• **INSTRUCTIONS TO FOLLOW**:
All the entries, exactly as they read, must be written out again.

• **SOURCE MATERIAL**:
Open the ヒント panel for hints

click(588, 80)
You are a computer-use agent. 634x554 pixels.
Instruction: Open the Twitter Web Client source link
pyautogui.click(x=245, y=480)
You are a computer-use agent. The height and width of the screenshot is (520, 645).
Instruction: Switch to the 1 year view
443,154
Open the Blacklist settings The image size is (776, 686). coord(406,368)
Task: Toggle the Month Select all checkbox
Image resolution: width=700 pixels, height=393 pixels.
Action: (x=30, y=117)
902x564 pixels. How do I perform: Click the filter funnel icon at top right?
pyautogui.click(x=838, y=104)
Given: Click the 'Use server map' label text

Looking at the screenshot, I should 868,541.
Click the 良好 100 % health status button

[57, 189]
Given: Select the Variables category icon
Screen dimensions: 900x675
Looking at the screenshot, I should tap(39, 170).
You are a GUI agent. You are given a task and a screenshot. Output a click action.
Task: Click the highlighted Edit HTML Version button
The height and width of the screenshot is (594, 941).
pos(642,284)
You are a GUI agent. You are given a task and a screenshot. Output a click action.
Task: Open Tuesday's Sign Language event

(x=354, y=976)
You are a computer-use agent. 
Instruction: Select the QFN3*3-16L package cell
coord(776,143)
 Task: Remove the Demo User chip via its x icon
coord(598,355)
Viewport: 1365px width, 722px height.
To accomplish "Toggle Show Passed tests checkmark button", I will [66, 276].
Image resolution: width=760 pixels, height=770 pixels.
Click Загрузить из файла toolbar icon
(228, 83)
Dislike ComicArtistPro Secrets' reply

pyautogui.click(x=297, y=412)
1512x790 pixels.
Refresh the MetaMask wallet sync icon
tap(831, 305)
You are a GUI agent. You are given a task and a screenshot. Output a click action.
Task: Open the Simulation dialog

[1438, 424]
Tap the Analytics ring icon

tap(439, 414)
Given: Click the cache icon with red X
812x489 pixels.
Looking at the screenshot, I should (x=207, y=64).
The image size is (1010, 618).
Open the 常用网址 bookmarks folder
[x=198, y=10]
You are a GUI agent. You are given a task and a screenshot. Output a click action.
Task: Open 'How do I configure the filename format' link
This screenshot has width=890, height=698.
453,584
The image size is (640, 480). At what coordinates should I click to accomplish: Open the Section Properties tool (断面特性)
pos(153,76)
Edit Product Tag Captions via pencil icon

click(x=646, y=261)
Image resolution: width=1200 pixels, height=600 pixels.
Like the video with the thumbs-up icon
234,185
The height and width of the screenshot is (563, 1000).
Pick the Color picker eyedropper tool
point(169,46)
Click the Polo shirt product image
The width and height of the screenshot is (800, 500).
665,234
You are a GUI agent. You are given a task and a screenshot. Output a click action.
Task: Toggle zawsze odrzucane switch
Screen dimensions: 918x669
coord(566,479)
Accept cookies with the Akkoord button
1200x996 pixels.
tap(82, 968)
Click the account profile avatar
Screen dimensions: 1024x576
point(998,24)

• **ANSWER**:
Open the ヒント panel for hints

click(588, 80)
You are a computer-use agent. 634x554 pixels.
Instruction: Open the Twitter Web Client source link
pyautogui.click(x=245, y=480)
You are a computer-use agent. The height and width of the screenshot is (520, 645).
Instruction: Switch to the 1 year view
443,154
Open the Blacklist settings The image size is (776, 686). coord(406,368)
Task: Toggle the Month Select all checkbox
Image resolution: width=700 pixels, height=393 pixels.
Action: (x=30, y=117)
902x564 pixels. How do I perform: Click the filter funnel icon at top right?
pyautogui.click(x=838, y=104)
Given: Click the 'Use server map' label text

Looking at the screenshot, I should 868,541.
Click the 良好 100 % health status button

[57, 189]
Given: Select the Variables category icon
Screen dimensions: 900x675
Looking at the screenshot, I should tap(39, 170).
You are a GUI agent. You are given a task and a screenshot. Output a click action.
Task: Click the highlighted Edit HTML Version button
The height and width of the screenshot is (594, 941).
pos(642,284)
You are a GUI agent. You are given a task and a screenshot. Output a click action.
Task: Open Tuesday's Sign Language event

(x=354, y=976)
You are a computer-use agent. 
Instruction: Select the QFN3*3-16L package cell
coord(776,143)
 Task: Remove the Demo User chip via its x icon
coord(598,355)
Viewport: 1365px width, 722px height.
To accomplish "Toggle Show Passed tests checkmark button", I will [66, 276].
Image resolution: width=760 pixels, height=770 pixels.
Click Загрузить из файла toolbar icon
(228, 83)
Dislike ComicArtistPro Secrets' reply

pyautogui.click(x=297, y=412)
1512x790 pixels.
Refresh the MetaMask wallet sync icon
tap(831, 305)
You are a GUI agent. You are given a task and a screenshot. Output a click action.
Task: Open the Simulation dialog

[1438, 424]
Tap the Analytics ring icon

tap(439, 414)
Given: Click the cache icon with red X
812x489 pixels.
Looking at the screenshot, I should (x=207, y=64).
The image size is (1010, 618).
Open the 常用网址 bookmarks folder
[x=198, y=10]
You are a GUI agent. You are given a task and a screenshot. Output a click action.
Task: Open 'How do I configure the filename format' link
This screenshot has width=890, height=698.
453,584
The image size is (640, 480). At what coordinates should I click to accomplish: Open the Section Properties tool (断面特性)
pos(153,76)
Edit Product Tag Captions via pencil icon

click(x=646, y=261)
Image resolution: width=1200 pixels, height=600 pixels.
Like the video with the thumbs-up icon
234,185
The height and width of the screenshot is (563, 1000).
Pick the Color picker eyedropper tool
point(169,46)
Click the Polo shirt product image
The width and height of the screenshot is (800, 500).
665,234
You are a GUI agent. You are given a task and a screenshot. Output a click action.
Task: Toggle zawsze odrzucane switch
Screen dimensions: 918x669
coord(566,479)
Accept cookies with the Akkoord button
1200x996 pixels.
tap(82, 968)
Click the account profile avatar
Screen dimensions: 1024x576
point(998,24)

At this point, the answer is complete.